> [Activity]:
Nothing should be left out: write out the whole listing exactly.

> [Information shown]:
========

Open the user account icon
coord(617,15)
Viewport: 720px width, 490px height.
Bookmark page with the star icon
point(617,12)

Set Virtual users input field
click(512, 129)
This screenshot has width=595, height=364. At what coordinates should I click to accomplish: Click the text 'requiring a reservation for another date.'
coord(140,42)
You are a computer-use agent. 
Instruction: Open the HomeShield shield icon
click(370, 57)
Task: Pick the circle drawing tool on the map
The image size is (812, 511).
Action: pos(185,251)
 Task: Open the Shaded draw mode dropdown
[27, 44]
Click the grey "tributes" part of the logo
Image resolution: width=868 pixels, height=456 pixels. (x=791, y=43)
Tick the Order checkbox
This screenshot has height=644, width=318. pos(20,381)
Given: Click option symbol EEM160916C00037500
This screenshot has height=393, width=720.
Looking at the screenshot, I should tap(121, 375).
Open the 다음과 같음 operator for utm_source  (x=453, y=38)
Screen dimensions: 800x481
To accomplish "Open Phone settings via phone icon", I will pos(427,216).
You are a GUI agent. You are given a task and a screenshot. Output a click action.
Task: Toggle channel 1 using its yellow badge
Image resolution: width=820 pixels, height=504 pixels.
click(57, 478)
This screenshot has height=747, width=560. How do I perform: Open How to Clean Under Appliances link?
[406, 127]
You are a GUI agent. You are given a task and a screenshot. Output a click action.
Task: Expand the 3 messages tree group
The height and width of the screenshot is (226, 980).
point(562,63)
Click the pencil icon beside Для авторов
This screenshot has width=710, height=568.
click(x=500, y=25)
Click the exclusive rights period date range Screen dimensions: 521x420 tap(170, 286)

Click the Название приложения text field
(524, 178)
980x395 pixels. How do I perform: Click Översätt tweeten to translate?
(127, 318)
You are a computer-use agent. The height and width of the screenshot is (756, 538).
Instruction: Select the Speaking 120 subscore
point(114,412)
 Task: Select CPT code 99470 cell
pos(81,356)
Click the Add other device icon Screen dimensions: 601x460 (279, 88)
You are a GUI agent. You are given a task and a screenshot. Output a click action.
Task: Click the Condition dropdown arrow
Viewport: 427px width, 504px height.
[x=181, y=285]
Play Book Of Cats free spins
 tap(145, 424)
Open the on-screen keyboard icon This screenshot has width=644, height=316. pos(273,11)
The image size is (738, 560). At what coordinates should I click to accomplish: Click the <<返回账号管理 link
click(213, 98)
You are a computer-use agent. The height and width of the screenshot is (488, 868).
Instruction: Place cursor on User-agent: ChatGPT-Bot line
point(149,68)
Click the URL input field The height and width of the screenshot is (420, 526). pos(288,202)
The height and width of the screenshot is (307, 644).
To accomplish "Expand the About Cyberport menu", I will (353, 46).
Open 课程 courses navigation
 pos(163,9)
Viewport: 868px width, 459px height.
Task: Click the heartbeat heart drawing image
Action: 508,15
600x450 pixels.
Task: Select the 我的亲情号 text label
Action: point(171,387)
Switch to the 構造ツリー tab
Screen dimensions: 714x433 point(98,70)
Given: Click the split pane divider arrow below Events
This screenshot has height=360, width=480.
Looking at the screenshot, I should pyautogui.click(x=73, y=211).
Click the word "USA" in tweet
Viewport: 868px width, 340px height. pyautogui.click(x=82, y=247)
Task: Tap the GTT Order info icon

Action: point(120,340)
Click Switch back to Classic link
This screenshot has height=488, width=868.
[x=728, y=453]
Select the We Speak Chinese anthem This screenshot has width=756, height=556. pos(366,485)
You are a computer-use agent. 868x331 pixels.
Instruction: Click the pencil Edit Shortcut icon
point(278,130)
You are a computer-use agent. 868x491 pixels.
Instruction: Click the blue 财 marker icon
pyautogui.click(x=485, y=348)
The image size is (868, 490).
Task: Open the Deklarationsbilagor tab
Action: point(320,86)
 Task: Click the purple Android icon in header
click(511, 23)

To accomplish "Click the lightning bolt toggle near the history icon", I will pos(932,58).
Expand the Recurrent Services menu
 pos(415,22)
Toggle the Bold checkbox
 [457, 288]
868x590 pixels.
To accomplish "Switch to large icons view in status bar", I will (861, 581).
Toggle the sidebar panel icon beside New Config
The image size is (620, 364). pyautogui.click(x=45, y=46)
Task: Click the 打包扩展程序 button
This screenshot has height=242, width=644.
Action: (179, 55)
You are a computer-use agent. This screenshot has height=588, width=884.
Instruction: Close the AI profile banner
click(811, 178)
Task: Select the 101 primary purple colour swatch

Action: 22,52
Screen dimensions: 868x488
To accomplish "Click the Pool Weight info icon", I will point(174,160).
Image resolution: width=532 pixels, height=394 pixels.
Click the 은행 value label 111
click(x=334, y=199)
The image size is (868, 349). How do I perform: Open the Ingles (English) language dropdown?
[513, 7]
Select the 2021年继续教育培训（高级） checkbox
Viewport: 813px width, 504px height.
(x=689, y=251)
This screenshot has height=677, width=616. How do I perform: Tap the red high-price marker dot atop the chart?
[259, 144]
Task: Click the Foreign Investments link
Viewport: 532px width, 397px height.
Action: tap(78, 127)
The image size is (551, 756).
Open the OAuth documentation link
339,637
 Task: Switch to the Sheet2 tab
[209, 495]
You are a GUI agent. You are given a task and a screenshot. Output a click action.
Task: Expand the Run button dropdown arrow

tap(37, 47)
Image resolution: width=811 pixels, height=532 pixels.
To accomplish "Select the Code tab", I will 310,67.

========

> [Reply to the exercise]:
Open the user account icon
coord(617,15)
Viewport: 720px width, 490px height.
Bookmark page with the star icon
point(617,12)

Set Virtual users input field
click(512, 129)
This screenshot has width=595, height=364. At what coordinates should I click to accomplish: Click the text 'requiring a reservation for another date.'
coord(140,42)
You are a computer-use agent. 
Instruction: Open the HomeShield shield icon
click(370, 57)
Task: Pick the circle drawing tool on the map
The image size is (812, 511).
Action: pos(185,251)
 Task: Open the Shaded draw mode dropdown
[27, 44]
Click the grey "tributes" part of the logo
Image resolution: width=868 pixels, height=456 pixels. (x=791, y=43)
Tick the Order checkbox
This screenshot has height=644, width=318. pos(20,381)
Given: Click option symbol EEM160916C00037500
This screenshot has height=393, width=720.
Looking at the screenshot, I should tap(121, 375).
Open the 다음과 같음 operator for utm_source  (x=453, y=38)
Screen dimensions: 800x481
To accomplish "Open Phone settings via phone icon", I will pos(427,216).
You are a GUI agent. You are given a task and a screenshot. Output a click action.
Task: Toggle channel 1 using its yellow badge
Image resolution: width=820 pixels, height=504 pixels.
click(57, 478)
This screenshot has height=747, width=560. How do I perform: Open How to Clean Under Appliances link?
[406, 127]
You are a GUI agent. You are given a task and a screenshot. Output a click action.
Task: Expand the 3 messages tree group
The height and width of the screenshot is (226, 980).
point(562,63)
Click the pencil icon beside Для авторов
This screenshot has width=710, height=568.
click(x=500, y=25)
Click the exclusive rights period date range Screen dimensions: 521x420 tap(170, 286)

Click the Название приложения text field
(524, 178)
980x395 pixels. How do I perform: Click Översätt tweeten to translate?
(127, 318)
You are a computer-use agent. The height and width of the screenshot is (756, 538).
Instruction: Select the Speaking 120 subscore
point(114,412)
 Task: Select CPT code 99470 cell
pos(81,356)
Click the Add other device icon Screen dimensions: 601x460 (279, 88)
You are a GUI agent. You are given a task and a screenshot. Output a click action.
Task: Click the Condition dropdown arrow
Viewport: 427px width, 504px height.
[x=181, y=285]
Play Book Of Cats free spins
 tap(145, 424)
Open the on-screen keyboard icon This screenshot has width=644, height=316. pos(273,11)
The image size is (738, 560). At what coordinates should I click to accomplish: Click the <<返回账号管理 link
click(213, 98)
You are a computer-use agent. The height and width of the screenshot is (488, 868).
Instruction: Place cursor on User-agent: ChatGPT-Bot line
point(149,68)
Click the URL input field The height and width of the screenshot is (420, 526). pos(288,202)
The height and width of the screenshot is (307, 644).
To accomplish "Expand the About Cyberport menu", I will (353, 46).
Open 课程 courses navigation
 pos(163,9)
Viewport: 868px width, 459px height.
Task: Click the heartbeat heart drawing image
Action: 508,15
600x450 pixels.
Task: Select the 我的亲情号 text label
Action: point(171,387)
Switch to the 構造ツリー tab
Screen dimensions: 714x433 point(98,70)
Given: Click the split pane divider arrow below Events
This screenshot has height=360, width=480.
Looking at the screenshot, I should pyautogui.click(x=73, y=211).
Click the word "USA" in tweet
Viewport: 868px width, 340px height. pyautogui.click(x=82, y=247)
Task: Tap the GTT Order info icon

Action: point(120,340)
Click Switch back to Classic link
This screenshot has height=488, width=868.
[x=728, y=453]
Select the We Speak Chinese anthem This screenshot has width=756, height=556. pos(366,485)
You are a computer-use agent. 868x331 pixels.
Instruction: Click the pencil Edit Shortcut icon
point(278,130)
You are a computer-use agent. 868x491 pixels.
Instruction: Click the blue 财 marker icon
pyautogui.click(x=485, y=348)
The image size is (868, 490).
Task: Open the Deklarationsbilagor tab
Action: point(320,86)
 Task: Click the purple Android icon in header
click(511, 23)

To accomplish "Click the lightning bolt toggle near the history icon", I will pos(932,58).
Expand the Recurrent Services menu
 pos(415,22)
Toggle the Bold checkbox
 [457, 288]
868x590 pixels.
To accomplish "Switch to large icons view in status bar", I will (861, 581).
Toggle the sidebar panel icon beside New Config
The image size is (620, 364). pyautogui.click(x=45, y=46)
Task: Click the 打包扩展程序 button
This screenshot has height=242, width=644.
Action: (179, 55)
You are a computer-use agent. This screenshot has height=588, width=884.
Instruction: Close the AI profile banner
click(811, 178)
Task: Select the 101 primary purple colour swatch

Action: 22,52
Screen dimensions: 868x488
To accomplish "Click the Pool Weight info icon", I will point(174,160).
Image resolution: width=532 pixels, height=394 pixels.
Click the 은행 value label 111
click(x=334, y=199)
The image size is (868, 349). How do I perform: Open the Ingles (English) language dropdown?
[513, 7]
Select the 2021年继续教育培训（高级） checkbox
Viewport: 813px width, 504px height.
(x=689, y=251)
This screenshot has height=677, width=616. How do I perform: Tap the red high-price marker dot atop the chart?
[259, 144]
Task: Click the Foreign Investments link
Viewport: 532px width, 397px height.
Action: tap(78, 127)
The image size is (551, 756).
Open the OAuth documentation link
339,637
 Task: Switch to the Sheet2 tab
[209, 495]
You are a GUI agent. You are given a task and a screenshot. Output a click action.
Task: Expand the Run button dropdown arrow

tap(37, 47)
Image resolution: width=811 pixels, height=532 pixels.
To accomplish "Select the Code tab", I will 310,67.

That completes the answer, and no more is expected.